Coagulation and fibrinolysis after open infrarenal abdominal aortic aneurysm repair in a long-term perspective.

作者信息

Holmberg A, Bergqvist D, Siegbahn A

机构信息

Department of Surgical and Medical Sciences, University Hospital Uppsala, Sweden.

出版信息

Thromb Res. 1999 Oct 15;96(2):99-105. doi: 10.1016/s0049-3848(99)00072-9.

Abstract

In patients with abdominal aortic aneurysms (AAA) the coagulation and fibrinolytic systems have been found to be activated preoperatively. Does the increased activity of the coagulation and fibrinolytic systems persist after AAA surgery in a long-term perspective? Prothrombin fragment 1+2 (F1+2), thrombin-antithrombin complex (TAT), tissue plasminogen activator (tPA), human plasminogen activator inhibitor type 1, and human cross-linked fibrin degradation product (D-dimer) were analysed in 18 patients after open AAA surgery (postop-AAA). The median time between surgery and blood sampling was 19 months (range, 5-37 months). Comparisons were made with both preoperative values of 23 patients with AAA (preop-AAA) as well as 20 age-matched healthy controls (AMC). F1+2, TAT, and D-dimer in preop-AAA were significantly higher compared to AMC (p<0.001). In post-op AAA patients these parameters were significantly lower compared to preop-AAA (p<0.05 for F1+2 and TAT, p<0.001 for D-dimer). However, TAT and D-dimer levels were still higher in postop-AAA than in AMC (p<0.01 for both). The activity of the coagulation and fibrinolytic systems seems to decrease after AAA surgery. However, the activity is still higher than in healthy AMC. A possible explanation may be that the thrombogenicity is lower in a vascular graft than in an aneurysmal sac but still higher than in a nonaneurysmal aorta.

摘要

在腹主动脉瘤(AAA)患者中,术前已发现凝血和纤维蛋白溶解系统被激活。从长期来看,凝血和纤维蛋白溶解系统活性增加在AAA手术后是否持续存在?对18例接受开放性AAA手术(术后AAA)的患者分析了凝血酶原片段1+2(F1+2)、凝血酶 - 抗凝血酶复合物(TAT)、组织纤溶酶原激活剂(tPA)、人纤溶酶原激活剂抑制剂1型和人交联纤维蛋白降解产物(D - 二聚体)。
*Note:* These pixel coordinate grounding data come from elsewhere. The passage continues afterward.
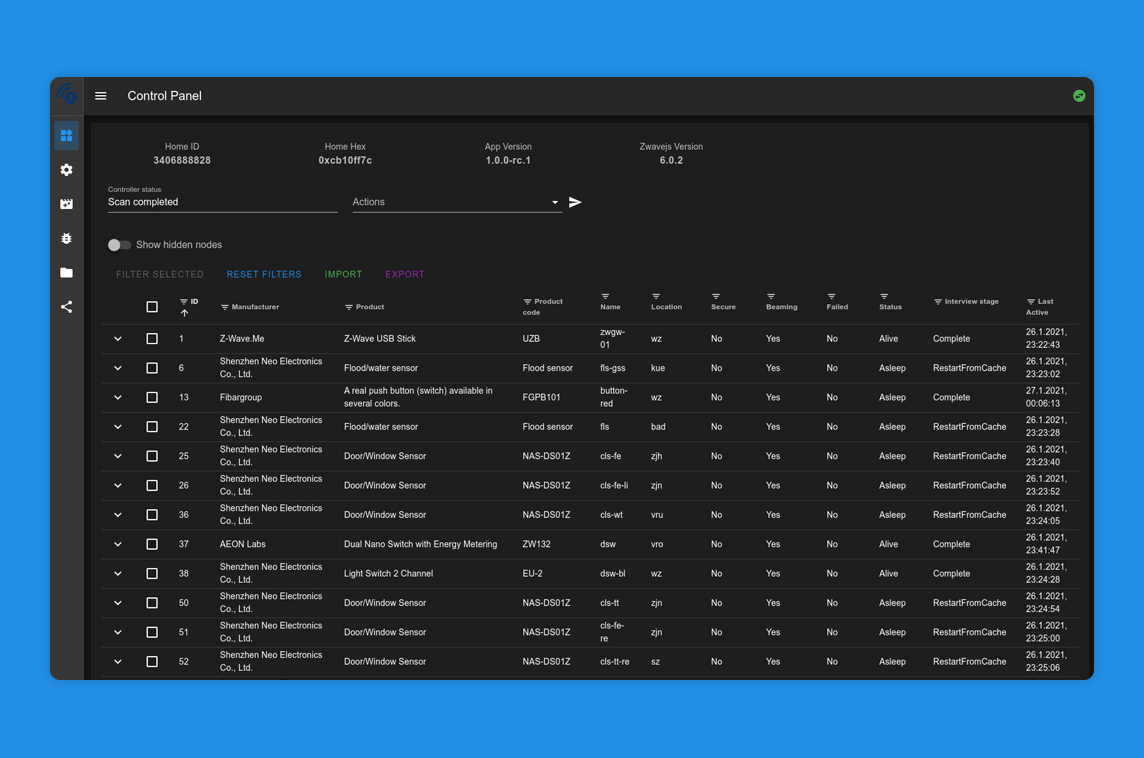Expand the row for node 37 AEON Labs
The image size is (1144, 758).
point(117,544)
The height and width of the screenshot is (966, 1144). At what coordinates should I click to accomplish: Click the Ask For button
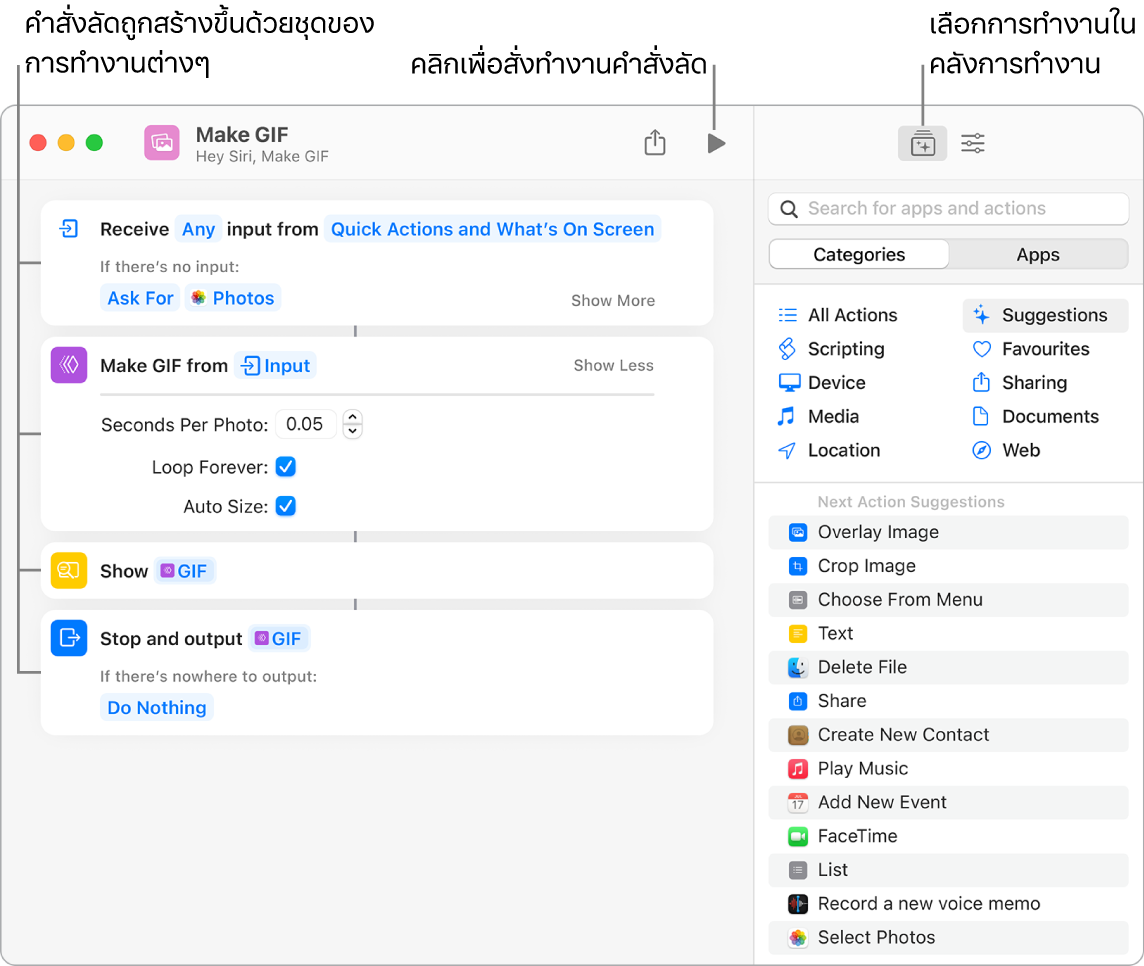[140, 297]
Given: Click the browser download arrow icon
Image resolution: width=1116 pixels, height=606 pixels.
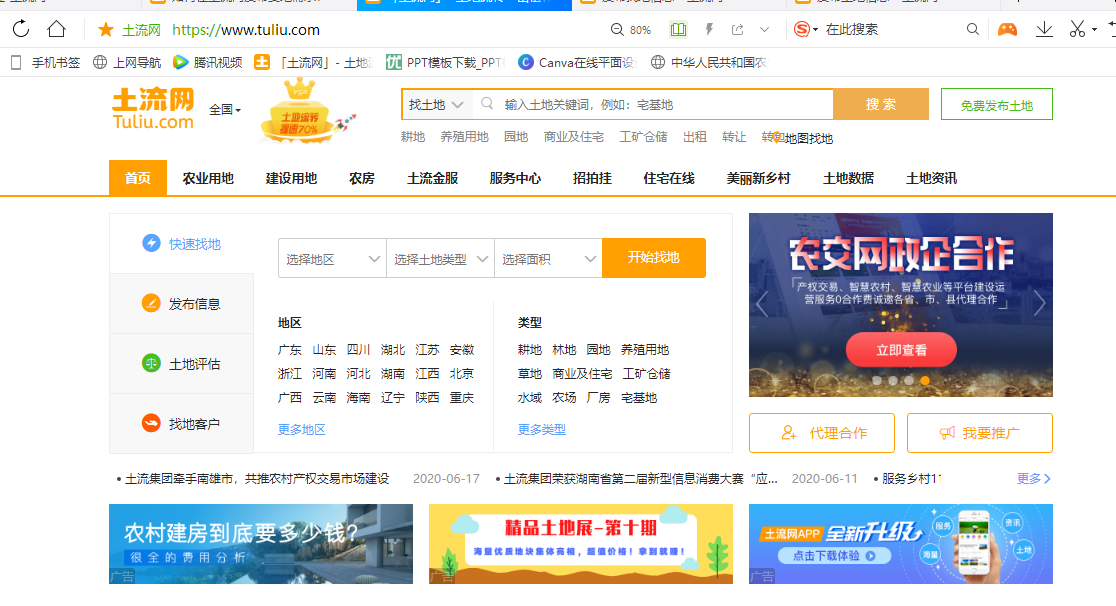Looking at the screenshot, I should coord(1044,29).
手术与采血之间的中位时间为19个月(范围5 - 37个月)。将结果与23例AAA患者(术前AAA)的术前值以及20例年龄匹配的健康对照者(AMC)进行比较。术前AAA患者的F1+2、TAT和D - 二聚体与AMC相比显著更高(p<0.001)。在术后AAA患者中,这些参数与术前AAA相比显著更低(F1+2和TAT为p<0.05,D - 二聚体为p<0.001)。然而,术后AAA患者的TAT和D - 二聚体水平仍高于AMC(两者均为p<0.01)。AAA手术后凝血和纤维蛋白溶解系统的活性似乎降低。然而,该活性仍高于健康的AMC。一个可能的解释可能是血管移植物的血栓形成性低于动脉瘤囊,但仍高于非动脉瘤性主动脉。